ALICANTE. Hasta principios del siglo XX era una tradición en tierras valencianas llevar a cabo un ritual mortuorio previo al entierro de un niño. Al fallecido menor de siete años, se le llamaba ‘albat’ o ‘albaet’, adquiriendo este nombre por haber muerto en los albores de la vida. El procedimiento era el siguiente: colocar a la criatura, vestida de blanco, en una mesa cubierta de cirios. El féretro iba adornado con una corona de flores blancas –el color estrella– de papel o de tela. Macu García, gerente de una de las tiendas de moda más veteranas de la ciudad de Alcoy, es conocida por su pasión por el coleccionismo.
En sus cajones se acumulan hasta veinte postales de ‘albaets’. A través de ella, conocemos, en una fecha tan señalada como es la de Tots Sants –también, en su defecto, Todos los Muertos, como se considera en la cultura mexicana–, esta costumbre tan inquietante que consistía en fotografiar a los niños muertos antes de los siete años, en una pose que, de alguna manera, parecía que los devolvía a la vida para despedirse de sus seres queridos aunque solo fuera por unos instantes.
La tradición siempre estuvo relacionada con el buen augurio, el de que un inocente, libre de pecados, ascendiera directamente al cielo. Por esto motivo, al ritual se le acompañaba con la ‘dansa del vetlatori’ o ‘del mortitxol’, que tenía lugar en la puerta de la vivienda familiar. Se acompañaba de guitarras y bandurrias o los instrumentos típicos de cada región. Son varios los testimonios de autores que se refieren a este ritual, fuente inspiradora de la literatura, pero también de la pintura. Uno es el dibujante francés Gustavo Doré, quien, en 1872, escribe sus vivencias del ritual en Jijona. También el pintor valenciano José Benlliure.
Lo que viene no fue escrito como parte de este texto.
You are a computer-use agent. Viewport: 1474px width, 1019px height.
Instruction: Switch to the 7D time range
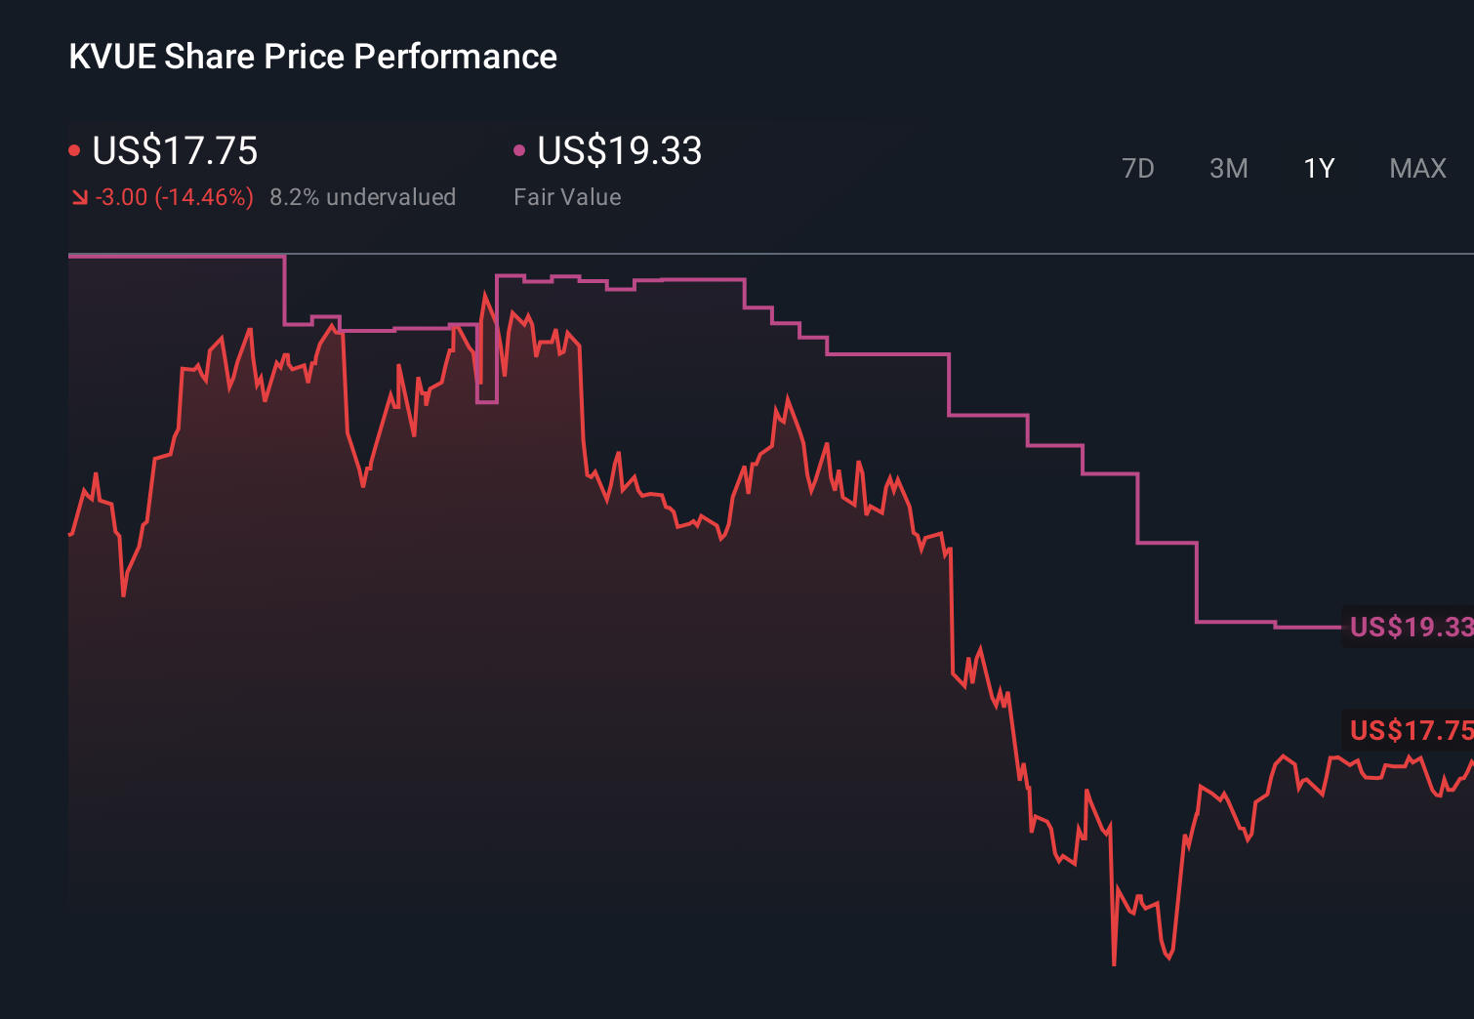click(1139, 168)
Junto a las imágenes rescatadas por la coleccionista alcoyana, unas letras acompañan la información para completar este reportaje. Es un testimonio directo de la costumbre mortuoria: “Fui testigo del ritual –sin música– a principios de los años 60. En una casa de Tavernes Blanques había fallecido una hija de unos amigos de mis padres y acudimos a la casa mortuoria (…). Una gran cubre de damasco servía como cortina de fondo y las sábanas de lino se hallaban salpicadas de pétalos. Un cuadro con el Ángel de la Guarda presidía el conjunto. Los vecinos y familiares permanecían sentados en sillas tomando licores y pastas, mientras una madre lloraba desconsoladamente”. Y he aquí el intríngulis de la cuestión: la paradoja del drama de la muerte de una criatura con la celebración, precisamente, por su ascensión al cielo de manera inmaculada.
La iglesia de la aldea era la encargada de comunicar la muerte de un ‘albaet’. Ese niño que, libre de pecado, subía a lo más alto para convertirse en angelito. Lo hacía a través de un ‘toc a mort’, pero teñido de alegría, precisamente por esa razón. No se hacía el característico redoble de campanas como cuando desaparecía un adulto. No obstante, es precisamente un obispo, don Josef Tormo, de Orihuela, donde el ritual estuvo bastante extendido, quien solicita a la Audiencia de Valencia que “ponga orden” en ritos que “deben acomodarse, no a espacios de diversión festiva, sino a lugares donde debería haber lágrimas”.
La epístola enviada, en la que finalmente se pronuncia a su favor, detallaba: “En número considerable de estos pueblos se ha introducido la bárbara costumbre de los bayles nocturnos con motivo de los niños que se mueren, llamados vulgarmente ‘mortichuelos’ (…)”. Y así es como esta despedida de los muertos más ‘inocentes’, por su pronta edad, comenzó a desaparecer en el sur de Alicante y, por ende, en el resto del territorio donde se practicaba.